There's a woman in a blue coat reading a gossip rag with her picture on the front and the promise of one of her exes disclosing all her most unbearable traits. Did you hear, the woman in the blue coat says to her friend, that Hermione is controlling? It interests him that they use her first name, as if they're friends, as if she associates with people who derive entertainment from gossip rags. I could see that, the friend of the woman in the blue coat replies, she seems the type. She is the type, too, as he well recalls. She's a lot of things that are probably listed in that magazine, but it still bothers him that these women are saying these things and passing these judgments. They don't know her like he does, and even that isn't too well at this point.

This is the part where he sees her again.

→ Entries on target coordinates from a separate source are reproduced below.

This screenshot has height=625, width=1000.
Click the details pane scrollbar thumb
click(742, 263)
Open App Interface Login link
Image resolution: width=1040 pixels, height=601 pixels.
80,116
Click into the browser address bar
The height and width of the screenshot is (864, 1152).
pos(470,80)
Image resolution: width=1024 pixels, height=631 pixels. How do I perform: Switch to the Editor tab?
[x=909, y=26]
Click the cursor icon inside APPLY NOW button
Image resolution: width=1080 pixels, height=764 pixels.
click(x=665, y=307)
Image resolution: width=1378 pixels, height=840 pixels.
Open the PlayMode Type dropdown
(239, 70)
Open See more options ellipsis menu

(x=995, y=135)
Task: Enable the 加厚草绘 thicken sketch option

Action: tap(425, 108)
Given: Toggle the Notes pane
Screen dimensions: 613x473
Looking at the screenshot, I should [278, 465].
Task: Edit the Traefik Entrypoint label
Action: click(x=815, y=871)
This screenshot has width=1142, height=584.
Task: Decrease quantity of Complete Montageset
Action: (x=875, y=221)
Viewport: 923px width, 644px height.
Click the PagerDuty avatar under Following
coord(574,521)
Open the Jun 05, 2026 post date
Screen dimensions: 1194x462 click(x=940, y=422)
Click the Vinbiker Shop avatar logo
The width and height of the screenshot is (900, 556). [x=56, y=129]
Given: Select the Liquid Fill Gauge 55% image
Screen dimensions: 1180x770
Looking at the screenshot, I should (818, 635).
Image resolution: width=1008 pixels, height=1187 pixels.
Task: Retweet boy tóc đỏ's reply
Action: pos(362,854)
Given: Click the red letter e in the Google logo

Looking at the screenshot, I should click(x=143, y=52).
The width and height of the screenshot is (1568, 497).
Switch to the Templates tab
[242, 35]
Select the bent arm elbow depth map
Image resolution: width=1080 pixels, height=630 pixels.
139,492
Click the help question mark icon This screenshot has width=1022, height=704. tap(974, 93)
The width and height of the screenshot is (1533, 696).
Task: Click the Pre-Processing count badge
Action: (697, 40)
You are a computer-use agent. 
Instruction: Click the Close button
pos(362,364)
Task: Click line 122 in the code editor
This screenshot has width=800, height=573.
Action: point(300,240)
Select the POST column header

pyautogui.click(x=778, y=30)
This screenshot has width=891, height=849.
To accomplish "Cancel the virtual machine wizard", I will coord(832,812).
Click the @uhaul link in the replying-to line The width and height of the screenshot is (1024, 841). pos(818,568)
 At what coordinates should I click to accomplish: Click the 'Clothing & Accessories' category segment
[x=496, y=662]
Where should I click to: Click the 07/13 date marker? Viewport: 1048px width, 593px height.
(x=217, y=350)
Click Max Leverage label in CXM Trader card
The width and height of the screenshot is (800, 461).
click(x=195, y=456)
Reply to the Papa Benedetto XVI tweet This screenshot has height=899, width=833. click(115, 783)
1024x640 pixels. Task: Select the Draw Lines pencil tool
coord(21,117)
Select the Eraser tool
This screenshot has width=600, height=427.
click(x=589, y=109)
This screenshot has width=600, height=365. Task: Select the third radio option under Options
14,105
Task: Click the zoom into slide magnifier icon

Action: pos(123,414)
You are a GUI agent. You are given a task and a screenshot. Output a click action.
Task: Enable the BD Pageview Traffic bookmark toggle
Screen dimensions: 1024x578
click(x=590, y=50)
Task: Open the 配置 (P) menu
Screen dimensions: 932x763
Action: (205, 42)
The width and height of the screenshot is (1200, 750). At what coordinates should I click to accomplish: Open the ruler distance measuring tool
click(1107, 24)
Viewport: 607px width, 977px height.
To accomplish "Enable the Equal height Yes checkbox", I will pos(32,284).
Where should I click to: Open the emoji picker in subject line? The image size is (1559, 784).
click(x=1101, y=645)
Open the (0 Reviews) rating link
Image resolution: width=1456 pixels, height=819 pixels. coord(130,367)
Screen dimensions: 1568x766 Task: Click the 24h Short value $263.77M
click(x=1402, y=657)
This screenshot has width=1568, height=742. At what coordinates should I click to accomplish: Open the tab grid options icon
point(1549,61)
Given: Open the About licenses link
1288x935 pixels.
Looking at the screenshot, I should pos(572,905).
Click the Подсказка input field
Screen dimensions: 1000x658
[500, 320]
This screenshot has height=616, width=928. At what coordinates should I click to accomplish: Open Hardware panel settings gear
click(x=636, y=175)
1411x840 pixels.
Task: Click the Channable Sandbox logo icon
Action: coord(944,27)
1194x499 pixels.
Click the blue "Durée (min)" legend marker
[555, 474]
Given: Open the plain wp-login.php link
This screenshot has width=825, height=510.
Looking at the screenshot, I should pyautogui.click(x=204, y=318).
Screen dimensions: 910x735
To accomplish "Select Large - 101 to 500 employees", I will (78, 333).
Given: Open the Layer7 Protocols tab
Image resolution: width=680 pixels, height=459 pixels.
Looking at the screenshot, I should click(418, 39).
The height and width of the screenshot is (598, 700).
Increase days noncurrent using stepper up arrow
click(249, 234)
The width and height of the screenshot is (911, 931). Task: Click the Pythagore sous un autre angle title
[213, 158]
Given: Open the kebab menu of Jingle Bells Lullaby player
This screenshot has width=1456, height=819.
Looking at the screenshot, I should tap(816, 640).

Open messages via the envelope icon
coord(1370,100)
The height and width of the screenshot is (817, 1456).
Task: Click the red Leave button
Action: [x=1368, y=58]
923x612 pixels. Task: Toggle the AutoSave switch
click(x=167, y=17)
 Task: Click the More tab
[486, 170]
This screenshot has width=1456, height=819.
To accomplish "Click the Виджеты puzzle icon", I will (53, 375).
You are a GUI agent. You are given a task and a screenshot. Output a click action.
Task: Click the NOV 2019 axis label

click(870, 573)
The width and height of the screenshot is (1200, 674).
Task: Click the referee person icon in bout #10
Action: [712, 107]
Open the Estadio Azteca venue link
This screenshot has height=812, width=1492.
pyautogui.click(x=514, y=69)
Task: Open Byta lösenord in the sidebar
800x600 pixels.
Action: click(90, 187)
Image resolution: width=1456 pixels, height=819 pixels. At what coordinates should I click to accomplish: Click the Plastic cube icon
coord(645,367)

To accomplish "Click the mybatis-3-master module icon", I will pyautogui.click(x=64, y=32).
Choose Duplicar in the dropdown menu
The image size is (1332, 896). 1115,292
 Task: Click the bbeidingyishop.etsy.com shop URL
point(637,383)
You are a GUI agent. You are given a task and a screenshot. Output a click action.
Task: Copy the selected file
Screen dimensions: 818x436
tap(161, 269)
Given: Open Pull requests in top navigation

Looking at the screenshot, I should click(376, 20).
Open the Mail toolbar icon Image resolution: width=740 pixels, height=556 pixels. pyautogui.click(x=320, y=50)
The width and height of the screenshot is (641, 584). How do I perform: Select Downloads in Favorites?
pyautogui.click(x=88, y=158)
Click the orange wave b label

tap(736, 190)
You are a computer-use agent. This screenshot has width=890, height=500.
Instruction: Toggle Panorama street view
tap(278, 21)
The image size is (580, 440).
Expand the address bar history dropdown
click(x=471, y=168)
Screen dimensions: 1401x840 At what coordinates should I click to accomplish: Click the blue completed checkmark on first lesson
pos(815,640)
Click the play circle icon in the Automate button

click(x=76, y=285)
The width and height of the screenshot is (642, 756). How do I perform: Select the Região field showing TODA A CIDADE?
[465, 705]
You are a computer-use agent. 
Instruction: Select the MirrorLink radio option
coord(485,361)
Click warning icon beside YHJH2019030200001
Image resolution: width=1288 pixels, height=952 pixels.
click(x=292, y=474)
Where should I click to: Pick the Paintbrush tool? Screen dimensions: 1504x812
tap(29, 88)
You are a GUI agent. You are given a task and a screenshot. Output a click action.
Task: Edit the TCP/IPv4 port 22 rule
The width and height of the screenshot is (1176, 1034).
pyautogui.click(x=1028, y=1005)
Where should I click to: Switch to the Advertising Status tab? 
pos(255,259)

He's walking down a winding street in a small town with a long name to visit the relative of a relative of a relative to give them a birthday present when he catches a glimpse of her on the cover of a book. Some people who fought the same fight as her have written autobiographies, turning their tales into epics that took them on book tours and to talk shows on radio stations, but she was never that vain. Her picture is small and in the corner, because after her publisher said her picture had to be on the front she insisted she would only agree to it if the picture were essentially insignificant. Hogwarts: A History, Revised and Updated by Hermione J. Granger.

This is the part where he feels regret.

She keeps her private life as separate from her public life as possible, but sometimes the two bleed into one another despite her best efforts. Miss Granger, Miss Granger, is it true he left you heartbroken? reporters shout as she leaves her office, buzzing like insistent insects. Is it true he was seeing somebody else? She laughs once, twice, three times, not bitterly because she isn't the type to be bitter. Viktor and I are still good friends, the timing just wasn't right, she tells them. An insider tells us that you're heartbroken. I'd love to know who this insider is, she says. And perhaps I am, but I've been heartbroken before, and I'll move on. No more questions, thank you. He doesn't know if she ever cared about him enough to be heartbroken when he left her, but he hopes not because if anybody is going to break her heart they should be more worthy of it than he ever was.

This is the part where he loves her still.

He's walking home alone and thinking about his life in general and what he has done with it. He had always been assured by trustworthy sources that happiness would follow financial success but he's finding these days that that advice was perhaps a bit faulty in that he could buy the entirety of Canada right now but when he thinks of happiness her laugh is all that comes to mind. He doesn't really believe in fourth or fifth or sixth chances, though, and given how he has treated her in the past he reckons he's onto his fourth or fifth or sixth chance, so he leaves her alone. Maybe this is purgatory and at the end of it all, when he's as over her as she is him, he'll be able to move on and live a proper life that doesn't revolve around the laughter of a remarkable woman who at this point barely remembers his name let alone a year of innocent kisses in darkened corridors. Or perhaps someday soon she will remember those innocent kisses and pick up her quill to write a note to her schoolyard crush and he can hold her again. He doesn't deserve her but he hopes this will happen, anyway, because he doesn't deserve a lot of the things he has so who's to say he can't have this particular happily ever after? It's a pointless wish, though, because it will never come to fruition. In a month she will publicly announce her engagement to a fellow elves-rights activist, and half a year later they will be married and blissful beyond his wildest imaginings.

This is the part where Draco walks home alone.